Goal of the exercise.
Please repeat each of the records below word for word, leaving every line unchanged.

[Stored records]
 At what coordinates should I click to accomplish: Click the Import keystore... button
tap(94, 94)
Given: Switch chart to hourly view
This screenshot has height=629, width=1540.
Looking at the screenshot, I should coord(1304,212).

Exercise response.
 At what coordinates should I click to accomplish: Click the Import keystore... button
tap(94, 94)
Given: Switch chart to hourly view
This screenshot has height=629, width=1540.
Looking at the screenshot, I should coord(1304,212).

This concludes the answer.